“When pigs fly!” This is me. “Wheeeee!!” At least when it comes to food. I’m impulsive. A fast forgetter (and a slow learner). I think I can do the impossible — eat sweets without consequences. I may be racing merrily along, hardly touching the ground, but I’m running into all sorts of trouble.
Today I’m taking my body seriously.
Right now, I’m elevating the foot that suffered a sprain last week. This morning, after my trainer provided some hands-on healing, we gave my foot a rest and spent the rest of the session on upper body strengthening.
I just had my abstinent lunch. This morning, I said the Serenity Prayer, did my Quiet Time and then spoke honestly with my sponsor.
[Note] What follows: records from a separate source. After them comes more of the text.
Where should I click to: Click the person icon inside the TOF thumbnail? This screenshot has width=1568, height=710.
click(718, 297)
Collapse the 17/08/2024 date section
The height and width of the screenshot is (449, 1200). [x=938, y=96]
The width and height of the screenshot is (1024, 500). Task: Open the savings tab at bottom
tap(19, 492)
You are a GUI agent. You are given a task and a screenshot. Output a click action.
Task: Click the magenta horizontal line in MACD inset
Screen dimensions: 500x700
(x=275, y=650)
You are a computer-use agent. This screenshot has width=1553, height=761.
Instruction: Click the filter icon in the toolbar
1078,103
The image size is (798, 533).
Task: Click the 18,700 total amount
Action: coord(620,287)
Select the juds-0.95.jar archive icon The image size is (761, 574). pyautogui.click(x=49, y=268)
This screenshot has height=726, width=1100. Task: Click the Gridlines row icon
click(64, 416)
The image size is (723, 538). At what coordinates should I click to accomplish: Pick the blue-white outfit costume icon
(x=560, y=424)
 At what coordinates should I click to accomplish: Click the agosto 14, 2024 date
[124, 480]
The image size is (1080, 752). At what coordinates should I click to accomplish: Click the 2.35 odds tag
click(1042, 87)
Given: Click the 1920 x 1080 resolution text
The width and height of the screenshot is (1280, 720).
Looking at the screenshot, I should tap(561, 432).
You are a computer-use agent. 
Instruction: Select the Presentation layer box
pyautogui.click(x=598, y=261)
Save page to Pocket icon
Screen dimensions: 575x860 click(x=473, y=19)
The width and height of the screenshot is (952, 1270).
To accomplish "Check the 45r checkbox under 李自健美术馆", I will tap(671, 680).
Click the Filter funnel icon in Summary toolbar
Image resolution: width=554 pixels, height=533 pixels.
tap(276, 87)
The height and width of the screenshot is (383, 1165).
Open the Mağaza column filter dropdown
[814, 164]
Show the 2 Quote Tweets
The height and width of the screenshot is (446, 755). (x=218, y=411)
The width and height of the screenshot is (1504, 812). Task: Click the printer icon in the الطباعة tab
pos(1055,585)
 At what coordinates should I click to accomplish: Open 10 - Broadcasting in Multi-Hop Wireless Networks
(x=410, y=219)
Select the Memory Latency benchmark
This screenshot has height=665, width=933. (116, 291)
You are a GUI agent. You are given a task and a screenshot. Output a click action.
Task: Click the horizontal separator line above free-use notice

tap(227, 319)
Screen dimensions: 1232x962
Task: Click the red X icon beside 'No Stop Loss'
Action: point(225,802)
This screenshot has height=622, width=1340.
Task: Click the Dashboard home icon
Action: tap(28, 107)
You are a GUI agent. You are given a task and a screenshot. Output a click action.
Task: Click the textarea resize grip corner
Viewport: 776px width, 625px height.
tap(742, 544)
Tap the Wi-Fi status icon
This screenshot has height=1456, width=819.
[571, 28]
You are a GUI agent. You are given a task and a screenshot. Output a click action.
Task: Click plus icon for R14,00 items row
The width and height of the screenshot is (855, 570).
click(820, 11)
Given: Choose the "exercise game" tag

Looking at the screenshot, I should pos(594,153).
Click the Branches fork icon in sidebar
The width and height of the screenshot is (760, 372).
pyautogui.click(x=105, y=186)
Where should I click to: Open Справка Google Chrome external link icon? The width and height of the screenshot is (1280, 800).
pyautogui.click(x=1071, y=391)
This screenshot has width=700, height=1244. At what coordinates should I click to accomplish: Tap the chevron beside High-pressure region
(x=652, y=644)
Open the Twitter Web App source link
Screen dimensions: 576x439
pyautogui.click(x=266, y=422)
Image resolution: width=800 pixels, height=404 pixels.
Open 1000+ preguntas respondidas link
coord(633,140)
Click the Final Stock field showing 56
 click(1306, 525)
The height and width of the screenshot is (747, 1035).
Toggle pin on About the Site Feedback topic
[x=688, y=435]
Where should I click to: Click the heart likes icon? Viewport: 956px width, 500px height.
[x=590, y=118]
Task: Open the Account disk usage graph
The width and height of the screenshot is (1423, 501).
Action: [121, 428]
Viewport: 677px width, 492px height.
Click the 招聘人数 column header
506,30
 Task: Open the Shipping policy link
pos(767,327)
We talked about my weekend off the food and alcohol beam.
We agreed that Quiet Time will help me to notice a desire for the immediate gratification of refined foodstuff; and then to take a pause and ask myself, “What do I want that is not immediately accessible?”
The theory is that I am craving deeper spiritual nourishment which I’m covering up with intoxication. The nourishment that I’m denying myself could be a conscious connection with my husband, Higher Power, Nature, or my body.
A spiritual relationship with my body certainly includes food. For some people it might even include cake. Not me. It’s a bit the reverse of Eliza Doolitle’s line, “Gin was mother’s milk to her!” Instead, my line is, “Cake is like heroin to me.”
So, just for today, I’m slowing down, planting myself, and taking my body seriously by taking my sprained ankle seriously and my addiction seriously. I’ve got my foot up and I’m eating three weighed and measured meals, without flour or sugar and with nothing in between. I’m paying attention to my deepest desires, connecting with others, and will be attending a 12-step meeting this evening.
Feels like Recovery.
Love & Light,
Valerie
My goodness, you didn’t mention the sprained ankle on our trip to Emily’s graduation! I know I ate everything in sight and even some things that were quite well-hidden – a certain substance that one finds in up-scale Inns under a fancy pillow that you remove before getting into bed! So now I am following my plans for a return to better health. Love, mom
Hi Mom!
Thanks for our conversations this past weekend. They helped me to know you better and kept me awake to my own actions and reactions to life.
Yesterday, I was abstinent. Last night I went to my 12-step study group meeting. This morning, I did some Quiet Time and said my prayers, including a prayer that I would continue my abstinence… just for today. One day at a time. Yup!
Love & Light,
Valerie
sometimes when I get a stupid craving I drink a glass, a favorite glass i have, of water.
It becomes especially precious as I go to the mountain spring when my jugs are empty and
I thank the spring and when I am in areally smart mood I bespeak a jug or two with specila wishes or whatever strikes my fancy.
So, I have a ritual around water, so to speak . I am a firm believer that our sugar etc. fed brains
sometimes cross the impuls : hunger/ thirst.
More unasked for bits from nicola that nobody reads anyway. So, I write it as an affirmation for myself.
I want to bespeak the water more often with happy messages.
Dear friend, Nicola,
Your advice is always welcome and is probably read by many. Still, often what I write is really for myself… just as you are saying it’s an affirmation for yourself.
There’s something here in what you write about cravings that strikes a chord. Not sure what it is. I’ll sit with it.
Your blessings of the water with happy messages are inspiring. Thank you.
Love & Light,
Valerie
I like this water glass idea. I will try it. I too like to eat and have not been able to get to my yoga or any exercise for a week and feel it.
Hi Patricia, Nice to see you here! Thanks for the comment on Nicola’s water glass idea. I like it, too. I’ll try it with you. Love & Light, Valerie
and I with both of you- as soon as I wrote it I took a new gallon jar of mountain source water and bespoke it: please help guide me along a path that is thebest for me” or something of that sort.
See how you impact all of us with your openess, beloved Valerie.
How different does it feel to be married, you two?
Guess that may not belong on this page though.
blessings strokings self assurance ” I have come so far and I am proud of myself and gratefulö for all the helping angel spirits.
Hi to a miraculous mom. nicola
Hi Nicola,
I said I would try it. You reminded me. So, I just got up about “bespoke” my filtered water to, as you say, “please help guide me along a path that is the best for me” and puts me in a right-size body!
How different does it feel to be married? Very different! Deep. Meaningful. Challenging. Fun. I love it.
I’m grateful, too.
For future reference, we’ll be meeting with two shamans this Sunday for soul retrieval and clearing. I’ll let you (all) know how it goes.